Extracted information.
● ● ● ● ●

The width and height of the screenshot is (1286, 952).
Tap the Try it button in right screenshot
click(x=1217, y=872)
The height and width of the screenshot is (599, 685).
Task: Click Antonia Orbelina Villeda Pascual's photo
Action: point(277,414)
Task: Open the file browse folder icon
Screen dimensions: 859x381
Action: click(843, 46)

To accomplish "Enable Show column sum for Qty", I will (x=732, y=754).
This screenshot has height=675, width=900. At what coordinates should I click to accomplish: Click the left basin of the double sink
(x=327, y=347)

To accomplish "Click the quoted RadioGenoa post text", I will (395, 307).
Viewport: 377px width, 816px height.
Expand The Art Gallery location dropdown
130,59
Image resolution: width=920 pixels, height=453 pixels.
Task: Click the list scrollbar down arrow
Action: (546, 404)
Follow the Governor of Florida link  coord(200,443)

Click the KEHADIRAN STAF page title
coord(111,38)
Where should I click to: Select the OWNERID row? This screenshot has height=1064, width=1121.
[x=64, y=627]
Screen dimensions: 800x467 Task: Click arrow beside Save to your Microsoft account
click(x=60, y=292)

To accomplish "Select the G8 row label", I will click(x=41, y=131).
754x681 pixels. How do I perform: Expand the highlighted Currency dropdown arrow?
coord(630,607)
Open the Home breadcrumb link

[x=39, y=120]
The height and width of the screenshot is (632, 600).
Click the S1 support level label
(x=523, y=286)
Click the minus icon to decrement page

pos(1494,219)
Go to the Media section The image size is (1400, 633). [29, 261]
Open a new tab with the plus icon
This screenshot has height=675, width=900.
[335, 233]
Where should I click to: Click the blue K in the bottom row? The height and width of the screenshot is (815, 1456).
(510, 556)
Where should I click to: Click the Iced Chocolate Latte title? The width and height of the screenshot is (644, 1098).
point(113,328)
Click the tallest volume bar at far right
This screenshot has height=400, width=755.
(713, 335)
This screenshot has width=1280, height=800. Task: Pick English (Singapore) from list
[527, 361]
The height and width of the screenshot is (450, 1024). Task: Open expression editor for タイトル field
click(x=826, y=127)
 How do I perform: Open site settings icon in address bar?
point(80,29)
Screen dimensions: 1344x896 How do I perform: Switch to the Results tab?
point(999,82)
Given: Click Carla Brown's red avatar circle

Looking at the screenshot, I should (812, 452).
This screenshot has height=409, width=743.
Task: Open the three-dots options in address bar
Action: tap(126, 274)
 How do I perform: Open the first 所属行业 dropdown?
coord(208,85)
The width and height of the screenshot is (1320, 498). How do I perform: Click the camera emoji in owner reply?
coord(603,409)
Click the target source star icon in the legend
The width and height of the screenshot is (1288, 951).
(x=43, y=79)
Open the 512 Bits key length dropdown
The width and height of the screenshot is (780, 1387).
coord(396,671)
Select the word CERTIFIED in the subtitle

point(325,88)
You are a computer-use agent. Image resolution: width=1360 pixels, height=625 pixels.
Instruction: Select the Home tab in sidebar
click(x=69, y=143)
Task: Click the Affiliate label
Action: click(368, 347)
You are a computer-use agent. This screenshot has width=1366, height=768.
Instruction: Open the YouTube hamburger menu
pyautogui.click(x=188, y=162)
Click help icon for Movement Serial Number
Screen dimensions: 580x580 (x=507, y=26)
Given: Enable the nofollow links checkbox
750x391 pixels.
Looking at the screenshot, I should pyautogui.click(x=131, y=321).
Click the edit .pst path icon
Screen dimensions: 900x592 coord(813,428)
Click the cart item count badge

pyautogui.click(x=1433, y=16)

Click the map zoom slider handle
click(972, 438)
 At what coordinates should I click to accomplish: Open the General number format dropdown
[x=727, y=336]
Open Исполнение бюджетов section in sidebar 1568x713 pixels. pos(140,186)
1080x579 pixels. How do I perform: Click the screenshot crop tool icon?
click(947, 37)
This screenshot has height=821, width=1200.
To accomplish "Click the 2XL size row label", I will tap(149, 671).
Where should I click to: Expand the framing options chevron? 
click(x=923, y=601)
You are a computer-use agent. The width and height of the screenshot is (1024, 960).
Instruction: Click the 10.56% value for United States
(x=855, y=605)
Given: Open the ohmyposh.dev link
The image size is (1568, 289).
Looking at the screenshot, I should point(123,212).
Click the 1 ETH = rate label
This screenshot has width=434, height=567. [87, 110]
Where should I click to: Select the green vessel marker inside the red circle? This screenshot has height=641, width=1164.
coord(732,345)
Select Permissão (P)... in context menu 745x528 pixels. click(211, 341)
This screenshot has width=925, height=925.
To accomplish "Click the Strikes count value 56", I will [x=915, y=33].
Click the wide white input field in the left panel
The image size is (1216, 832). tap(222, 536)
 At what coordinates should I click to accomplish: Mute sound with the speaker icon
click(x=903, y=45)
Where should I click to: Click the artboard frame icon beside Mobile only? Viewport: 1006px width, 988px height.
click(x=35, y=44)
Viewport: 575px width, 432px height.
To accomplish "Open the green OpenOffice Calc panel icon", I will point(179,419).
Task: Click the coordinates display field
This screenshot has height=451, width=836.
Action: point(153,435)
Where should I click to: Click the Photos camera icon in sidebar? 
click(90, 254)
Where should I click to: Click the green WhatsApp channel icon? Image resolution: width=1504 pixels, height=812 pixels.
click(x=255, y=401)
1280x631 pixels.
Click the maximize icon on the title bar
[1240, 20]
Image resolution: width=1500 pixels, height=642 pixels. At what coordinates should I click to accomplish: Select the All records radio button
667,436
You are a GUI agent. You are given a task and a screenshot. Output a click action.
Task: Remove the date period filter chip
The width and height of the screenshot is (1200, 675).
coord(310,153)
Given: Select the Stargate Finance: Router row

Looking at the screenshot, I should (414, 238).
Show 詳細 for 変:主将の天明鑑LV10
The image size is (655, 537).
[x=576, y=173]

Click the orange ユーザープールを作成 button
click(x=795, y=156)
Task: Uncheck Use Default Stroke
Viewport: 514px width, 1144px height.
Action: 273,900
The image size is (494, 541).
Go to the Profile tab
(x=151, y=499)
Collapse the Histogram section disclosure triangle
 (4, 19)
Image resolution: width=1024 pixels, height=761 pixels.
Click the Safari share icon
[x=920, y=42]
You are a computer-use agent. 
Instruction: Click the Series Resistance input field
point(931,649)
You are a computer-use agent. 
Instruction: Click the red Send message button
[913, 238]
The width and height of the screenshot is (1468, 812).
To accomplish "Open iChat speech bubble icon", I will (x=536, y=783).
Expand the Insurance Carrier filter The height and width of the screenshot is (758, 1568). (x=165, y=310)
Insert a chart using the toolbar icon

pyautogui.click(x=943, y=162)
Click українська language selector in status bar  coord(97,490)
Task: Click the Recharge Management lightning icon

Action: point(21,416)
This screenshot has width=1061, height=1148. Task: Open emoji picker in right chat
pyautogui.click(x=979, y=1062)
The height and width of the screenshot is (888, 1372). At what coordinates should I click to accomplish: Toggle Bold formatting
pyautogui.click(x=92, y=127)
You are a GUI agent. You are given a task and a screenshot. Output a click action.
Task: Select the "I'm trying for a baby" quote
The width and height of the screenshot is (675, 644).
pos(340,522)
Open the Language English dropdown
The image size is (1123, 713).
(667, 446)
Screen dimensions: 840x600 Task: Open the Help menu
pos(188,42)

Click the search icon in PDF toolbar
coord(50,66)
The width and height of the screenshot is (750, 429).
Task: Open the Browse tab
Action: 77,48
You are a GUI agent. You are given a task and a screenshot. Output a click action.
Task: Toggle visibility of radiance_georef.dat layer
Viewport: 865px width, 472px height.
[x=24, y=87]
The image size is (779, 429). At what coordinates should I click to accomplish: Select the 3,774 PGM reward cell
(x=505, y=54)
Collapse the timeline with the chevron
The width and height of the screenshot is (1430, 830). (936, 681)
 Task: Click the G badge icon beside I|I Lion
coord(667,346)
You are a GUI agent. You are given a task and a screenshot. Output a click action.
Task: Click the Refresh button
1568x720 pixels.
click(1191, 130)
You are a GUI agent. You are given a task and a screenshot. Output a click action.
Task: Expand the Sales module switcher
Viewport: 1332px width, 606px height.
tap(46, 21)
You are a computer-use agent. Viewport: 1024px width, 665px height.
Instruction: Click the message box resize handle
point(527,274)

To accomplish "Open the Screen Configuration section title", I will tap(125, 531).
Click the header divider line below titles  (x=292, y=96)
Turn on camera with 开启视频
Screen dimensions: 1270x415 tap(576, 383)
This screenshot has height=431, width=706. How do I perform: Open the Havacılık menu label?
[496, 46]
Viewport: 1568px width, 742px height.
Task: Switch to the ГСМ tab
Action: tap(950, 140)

● ● ● ● ●

Assignment. Would you print, exactly as written, every line above from the one holding "Task: Click the Refresh button" through the one holding "You are a computer-use agent. Viewport: 1024px", with both included and no other lines?

Written response.
Task: Click the Refresh button
1568x720 pixels.
click(1191, 130)
You are a GUI agent. You are given a task and a screenshot. Output a click action.
Task: Expand the Sales module switcher
Viewport: 1332px width, 606px height.
tap(46, 21)
You are a computer-use agent. Viewport: 1024px width, 665px height.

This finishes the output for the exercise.